Even knowing that this was the hallmark of Solondz’s career, I was somewhat discouraged by the film’s sequel. I had seen Life During Wartime (2009) a few years prior and found it to be underwhelming. While not a conventional continuation, it still carried the themes started in 1998 over a caustic dinner. I had trouble finding a lot of it interesting enough to care about. Even as a work by Solondz, it didn’t have the level of shock that would make me sneer while leaning forward. It was no Wiener-Dog (2016): a film that I really wanted to see in theaters but, shortly after home release, realized why not a single theater in Los Angeles County was giving me that chance. It’s no Happiness, but it pushes the nihilism into some of the most artfully crass set pieces imaginable. Let’s just say that the central dog has a fate worse than Jane Adams in Happiness.

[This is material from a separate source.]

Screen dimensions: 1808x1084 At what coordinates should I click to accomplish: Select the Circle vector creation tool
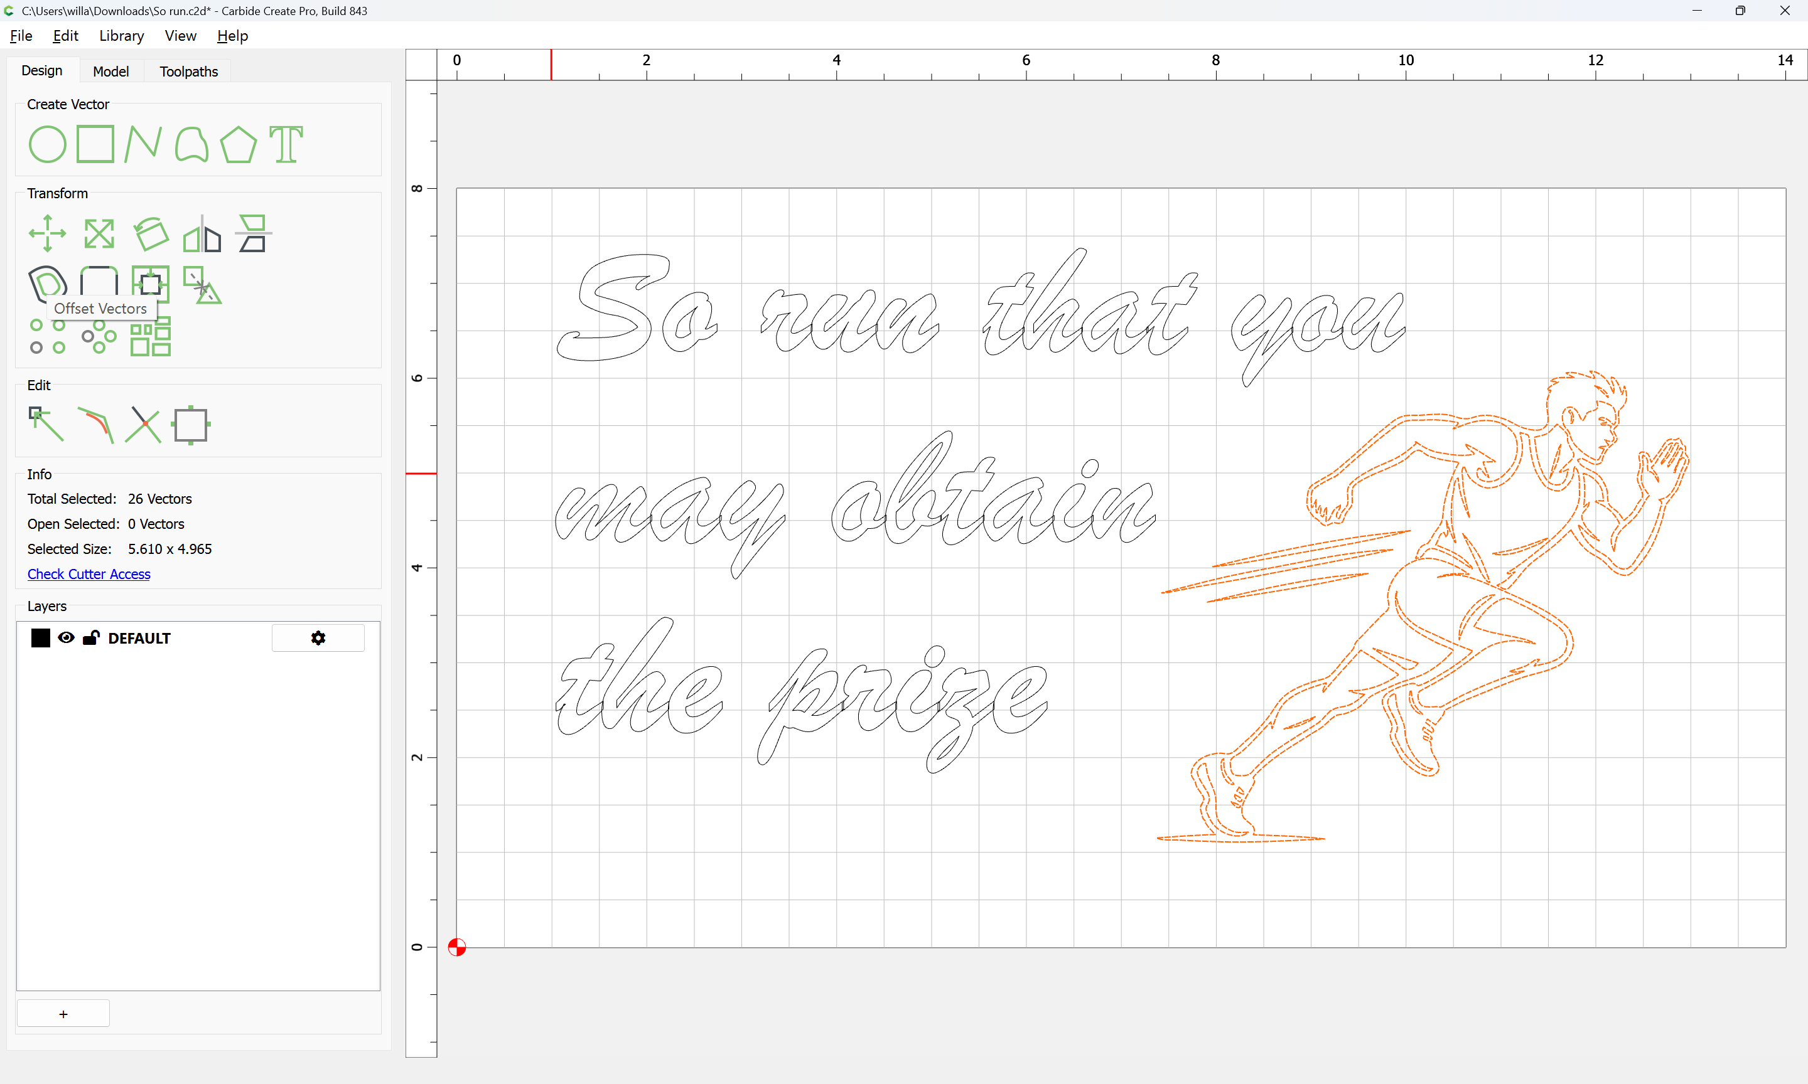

Deep down, I think I love Happiness for having the audacity to explore the disturbing societal woes of 90s America with such a forceful blow. In a time where pre-millennium nostalgia is at its peak, it’s easy to get lost in the idea that everything was copacetic. On some level, it was because no decade is truly good or bad. However, it’s still the period when pop culture had a strong sense of moral decay. Who could look at the rise of nu-metal and not feel initially perturbed at the request to “Break Stuff”? This was an era where everyone was hot under the collar, doing everything to keep a clean public image. Given that access to private information was a lot more limited than it is today, it was easier to take certain things for granted. One could hold onto their naivety so long as they didn’t venture outside their comfort zone. Happiness could technically be made today and go even further, but I doubt it would have the same impact because the 90s just had that air of mystery. It took a lot more to reveal how unpleasant you truly were. To know these characters did it so willingly is an incredible feat unto itself.